*** Begin section ***
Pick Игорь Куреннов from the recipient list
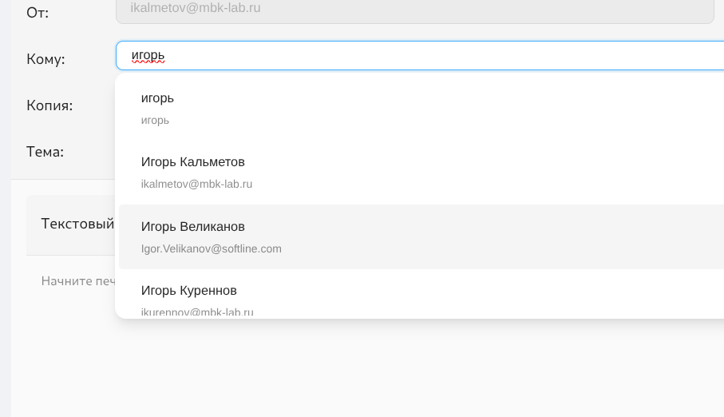Viewport: 724px width, 417px height. pos(188,291)
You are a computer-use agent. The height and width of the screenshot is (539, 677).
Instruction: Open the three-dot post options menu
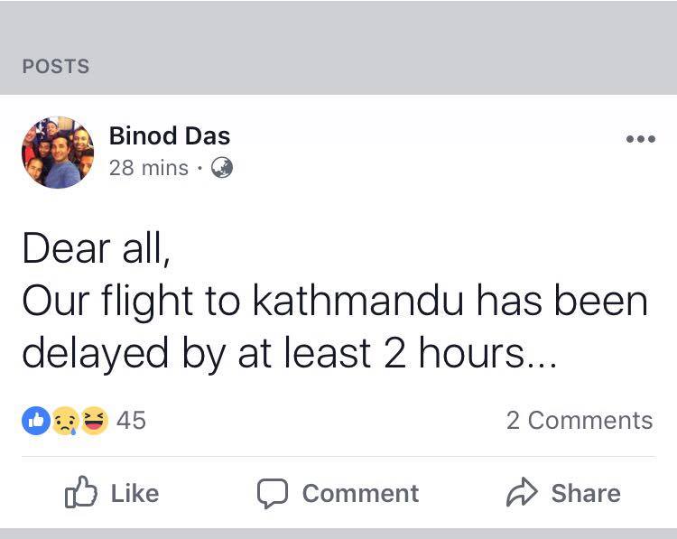pyautogui.click(x=640, y=139)
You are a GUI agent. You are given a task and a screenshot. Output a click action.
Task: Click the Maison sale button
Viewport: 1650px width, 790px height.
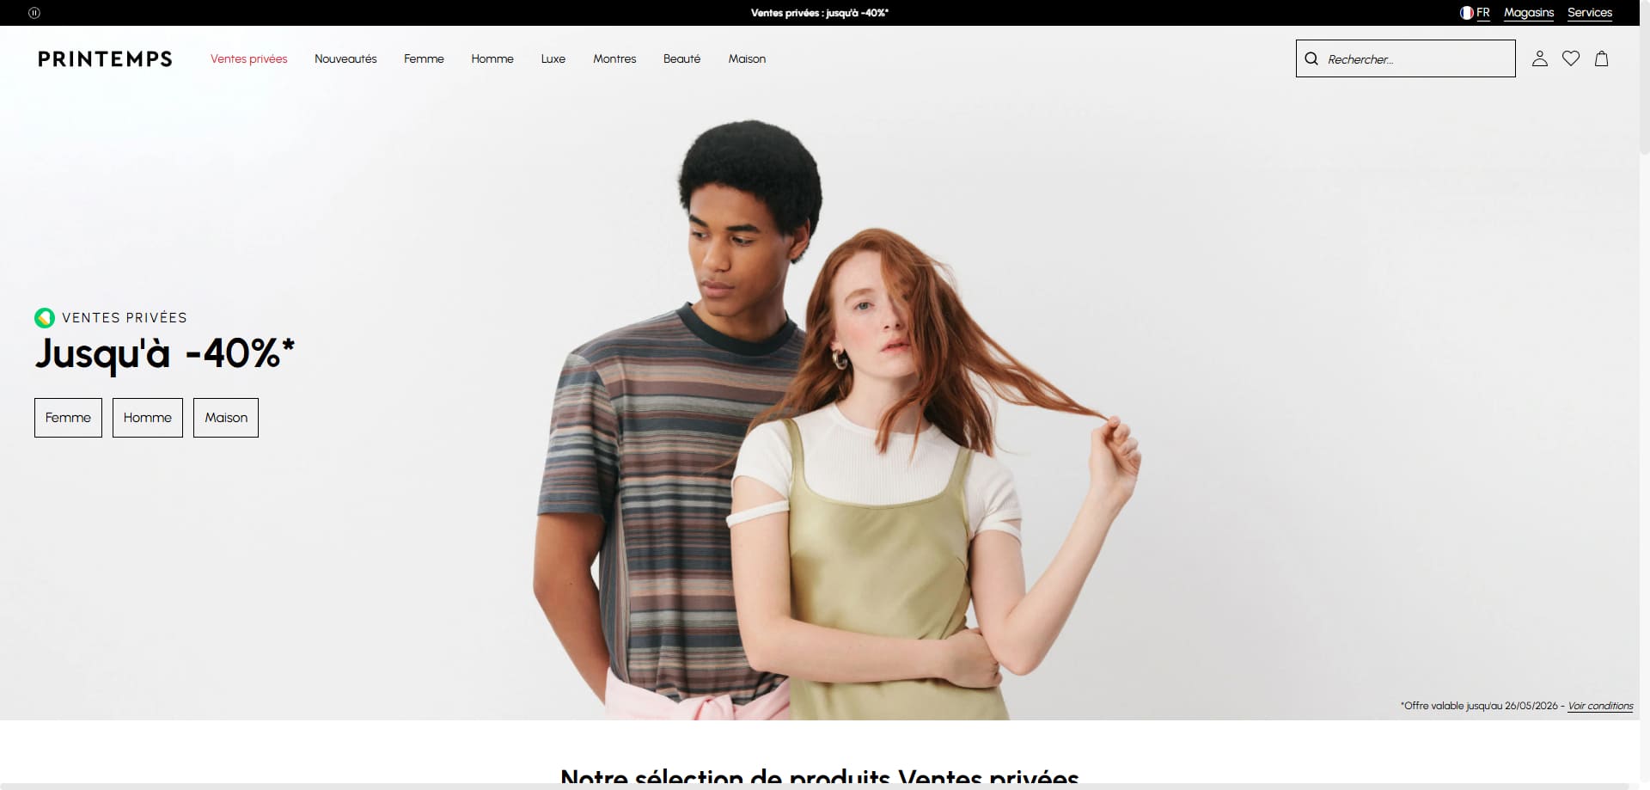[x=226, y=418]
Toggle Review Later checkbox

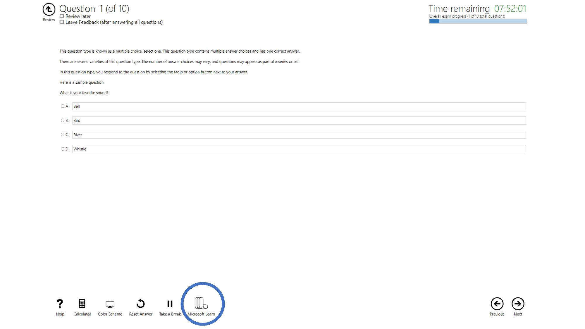click(62, 16)
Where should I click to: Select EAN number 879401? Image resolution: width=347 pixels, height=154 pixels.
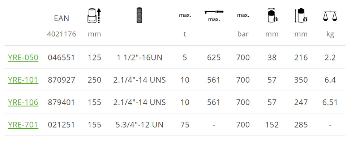pos(61,102)
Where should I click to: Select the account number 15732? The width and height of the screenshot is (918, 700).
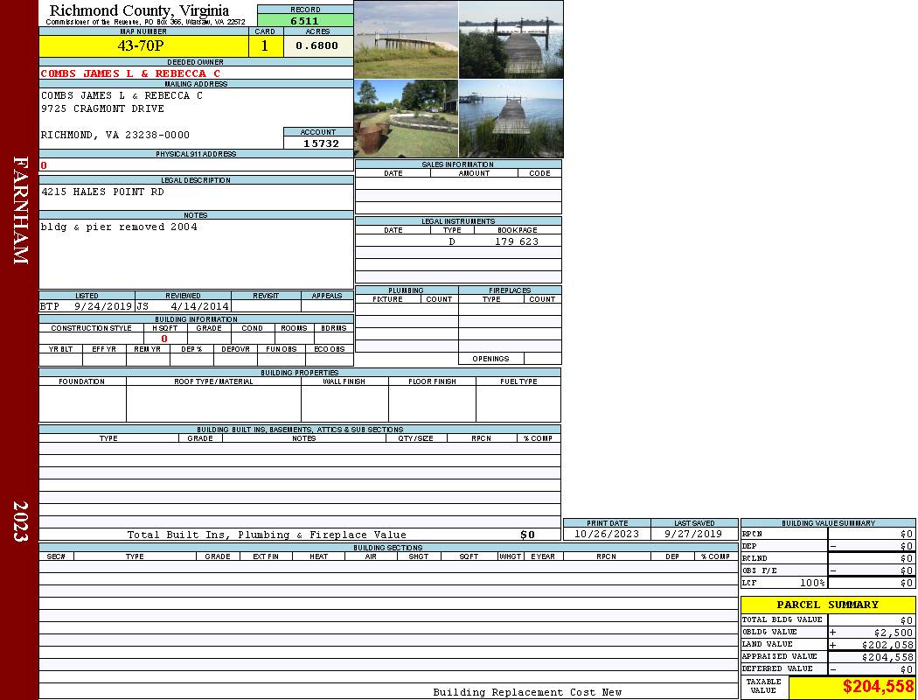[x=321, y=144]
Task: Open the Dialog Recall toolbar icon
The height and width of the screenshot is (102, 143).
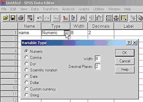Action: tap(30, 18)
*** End section ***
*Your goal*. The answer is the run of lines from the one with "Where should I click to: Select EAN" through the final line of the data, copied exactly, and nothing else; no pictures.

*Answer box*.
Where should I click to: Select EAN number 879401? Image resolution: width=347 pixels, height=154 pixels.
pos(61,102)
Where should I click to: Select the account number 15732? The width and height of the screenshot is (918, 700).
[x=321, y=144]
Task: Open the Dialog Recall toolbar icon
The height and width of the screenshot is (102, 143).
Action: tap(30, 18)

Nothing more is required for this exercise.